Data for processing =
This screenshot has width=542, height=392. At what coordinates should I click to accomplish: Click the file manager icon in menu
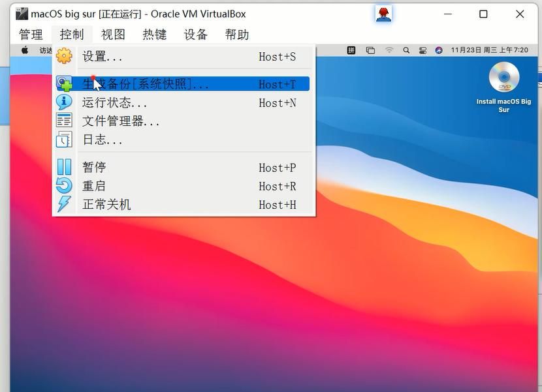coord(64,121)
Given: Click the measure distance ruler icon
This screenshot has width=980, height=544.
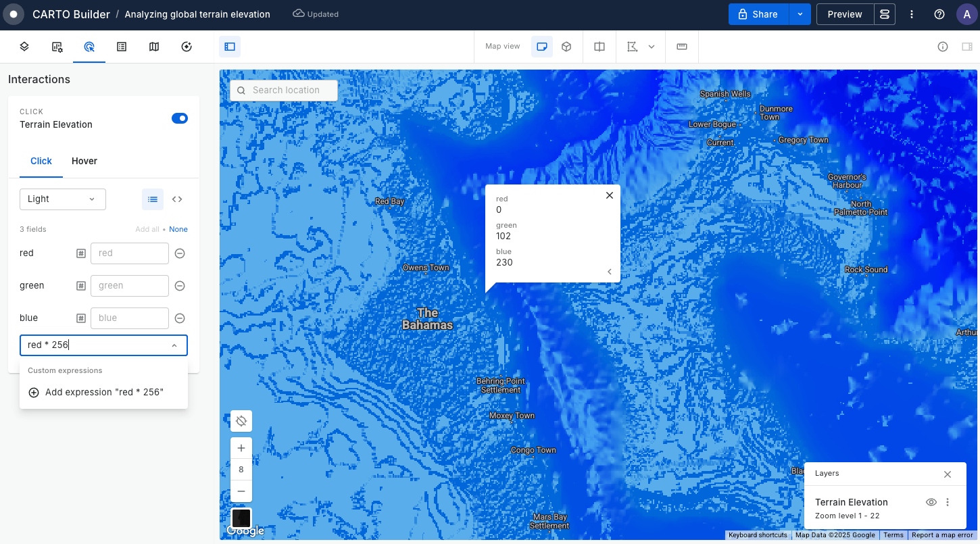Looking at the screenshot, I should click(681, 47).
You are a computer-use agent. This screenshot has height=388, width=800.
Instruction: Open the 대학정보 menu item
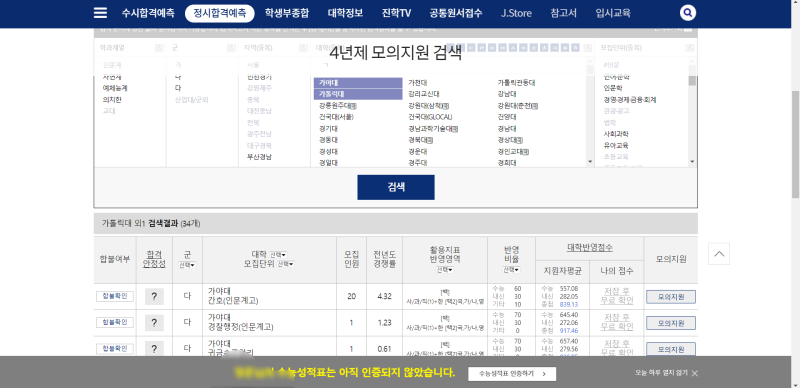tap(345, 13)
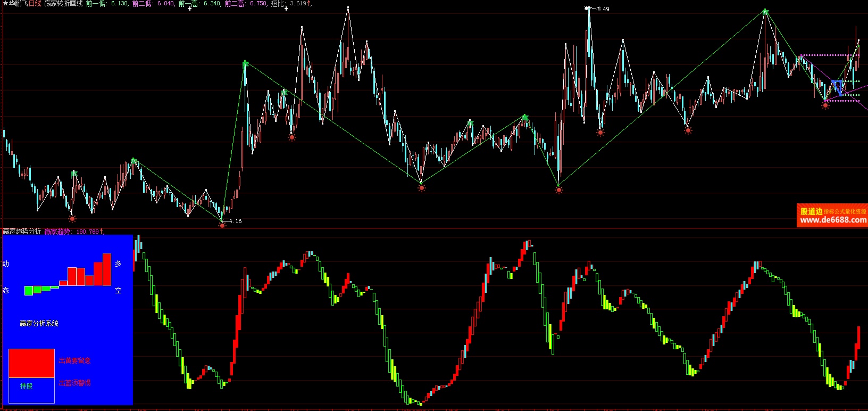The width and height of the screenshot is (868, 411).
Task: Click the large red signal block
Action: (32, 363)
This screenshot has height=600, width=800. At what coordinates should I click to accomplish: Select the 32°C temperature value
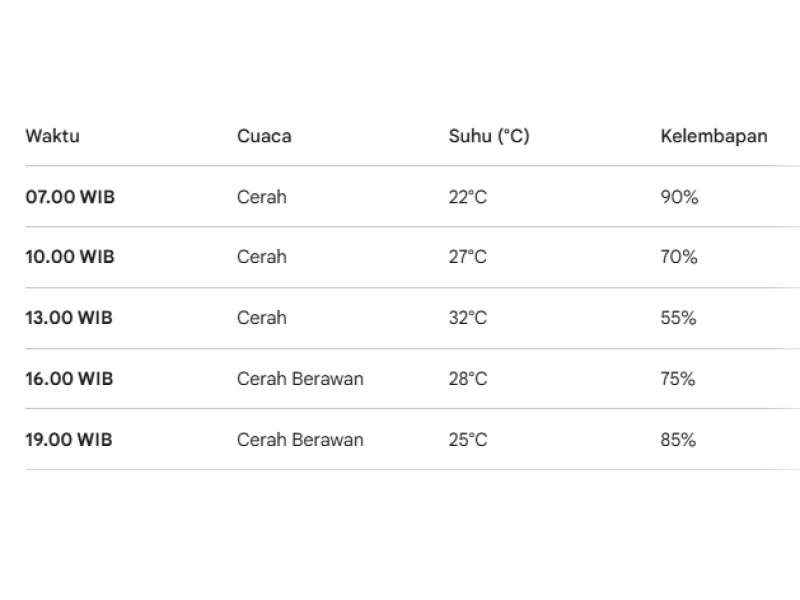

Problem statement =
The listing above should be repeated word for word, pictures removed.

Output =
This screenshot has width=542, height=392. At what coordinates should I click to accomplish: Click the file manager icon in menu
coord(64,121)
Given: Click the measure distance ruler icon
This screenshot has width=980, height=544.
Looking at the screenshot, I should click(681, 47).
You are a computer-use agent. This screenshot has height=388, width=800.
Instruction: Open the 대학정보 menu item
tap(345, 13)
The width and height of the screenshot is (868, 411).
Task: Click the large red signal block
Action: (32, 363)
This screenshot has height=600, width=800. At what coordinates should I click to accomplish: Select the 32°C temperature value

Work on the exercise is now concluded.